### Directions for this task
Your task is to copy the lines from the line containing "Instruction: Click the" through the end of the listing below, both included, without any pictures.

### Records supplied
====

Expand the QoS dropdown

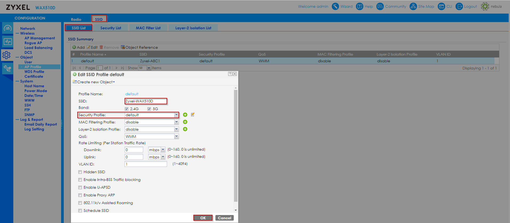coord(176,136)
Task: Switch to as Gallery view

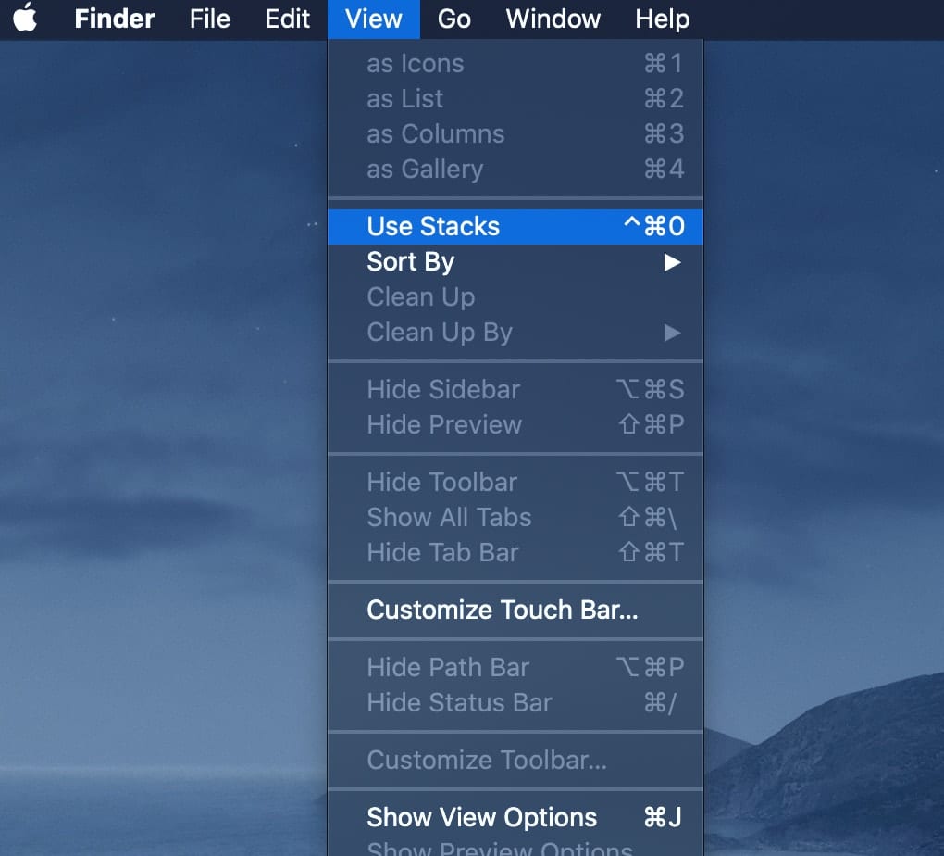Action: pos(424,170)
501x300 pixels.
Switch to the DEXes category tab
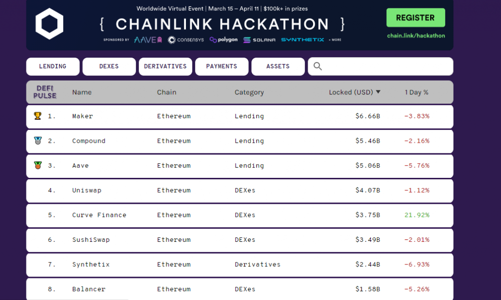click(x=109, y=66)
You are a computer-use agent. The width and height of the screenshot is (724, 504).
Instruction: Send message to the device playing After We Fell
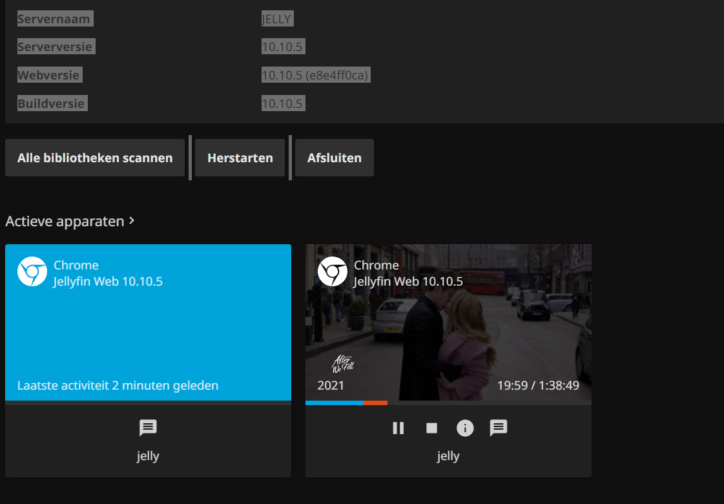(499, 428)
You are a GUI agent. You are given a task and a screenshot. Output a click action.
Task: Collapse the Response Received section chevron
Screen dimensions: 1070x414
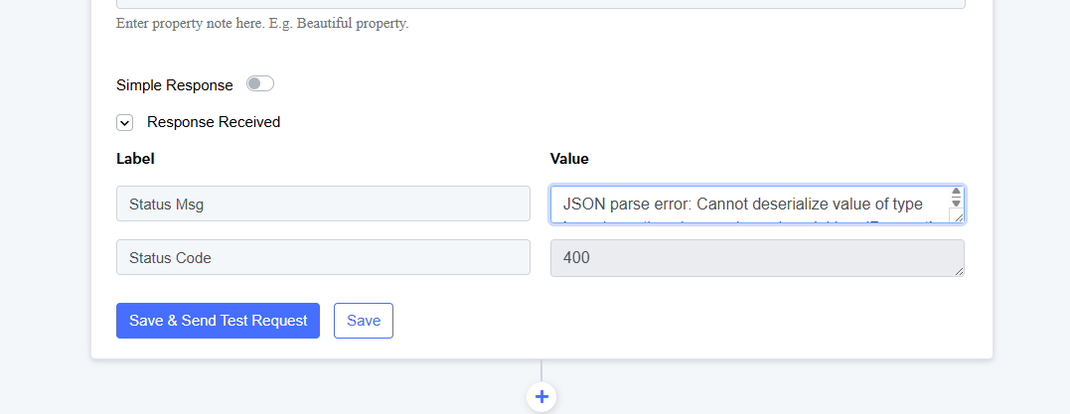click(125, 123)
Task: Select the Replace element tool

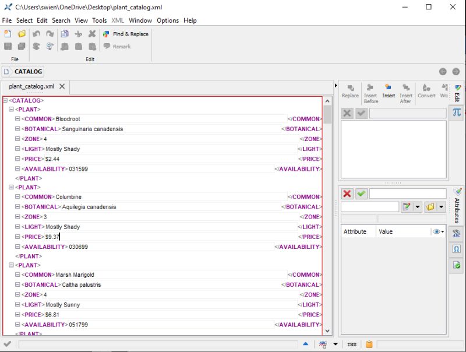Action: click(351, 90)
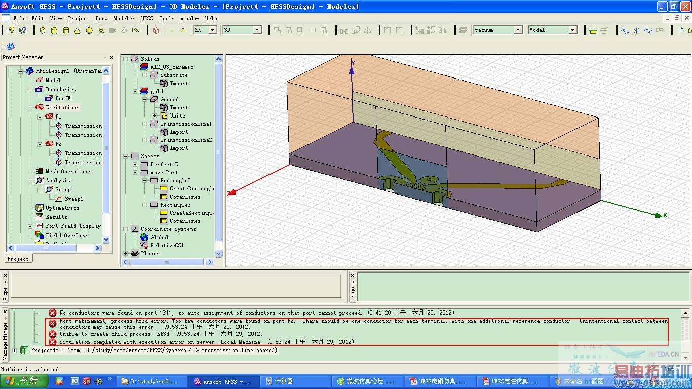The width and height of the screenshot is (692, 389).
Task: Open the vacuum material dropdown
Action: 518,30
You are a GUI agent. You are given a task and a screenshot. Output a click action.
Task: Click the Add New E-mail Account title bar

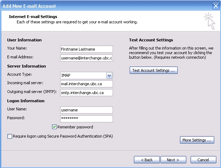coord(106,6)
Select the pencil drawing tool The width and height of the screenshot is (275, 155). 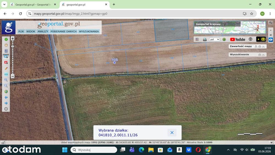click(x=6, y=68)
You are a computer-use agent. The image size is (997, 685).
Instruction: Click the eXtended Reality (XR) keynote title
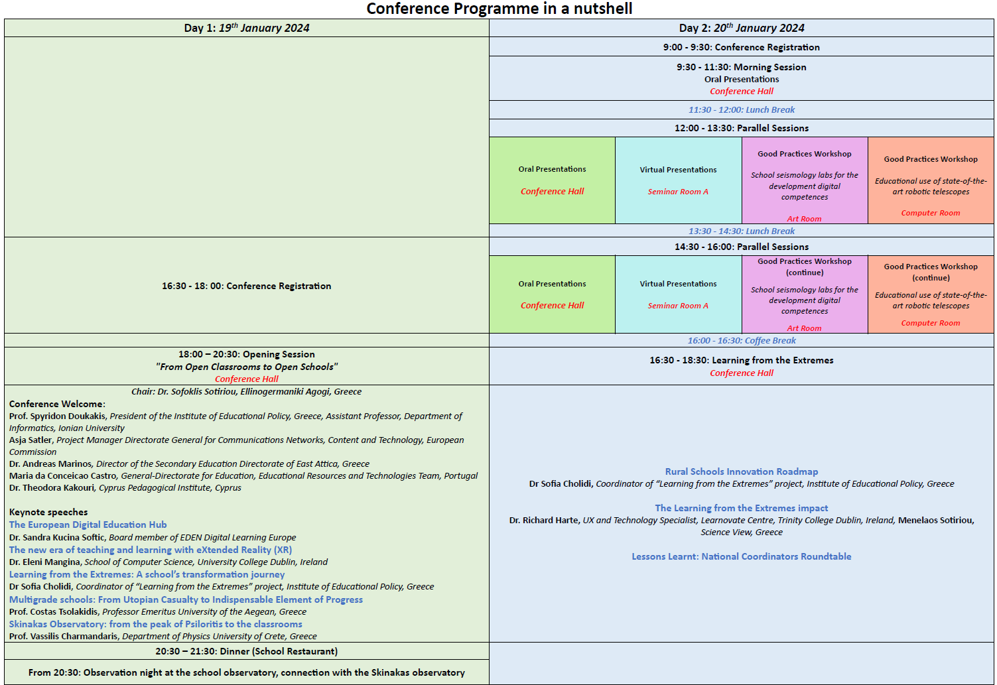coord(150,550)
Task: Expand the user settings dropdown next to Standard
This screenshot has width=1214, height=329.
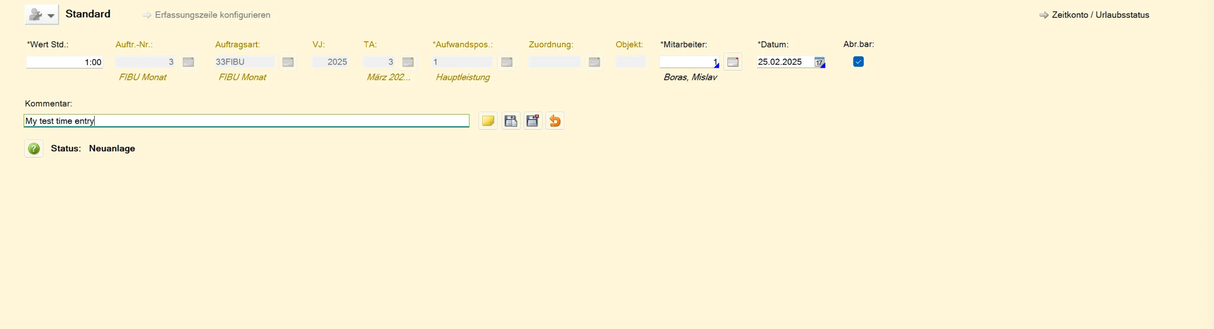Action: (42, 15)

====

### Solution for this exercise
Instruction: Click the eXtended Reality (XR) keynote title
coord(150,550)
Task: Expand the user settings dropdown next to Standard
This screenshot has width=1214, height=329.
Action: (42, 15)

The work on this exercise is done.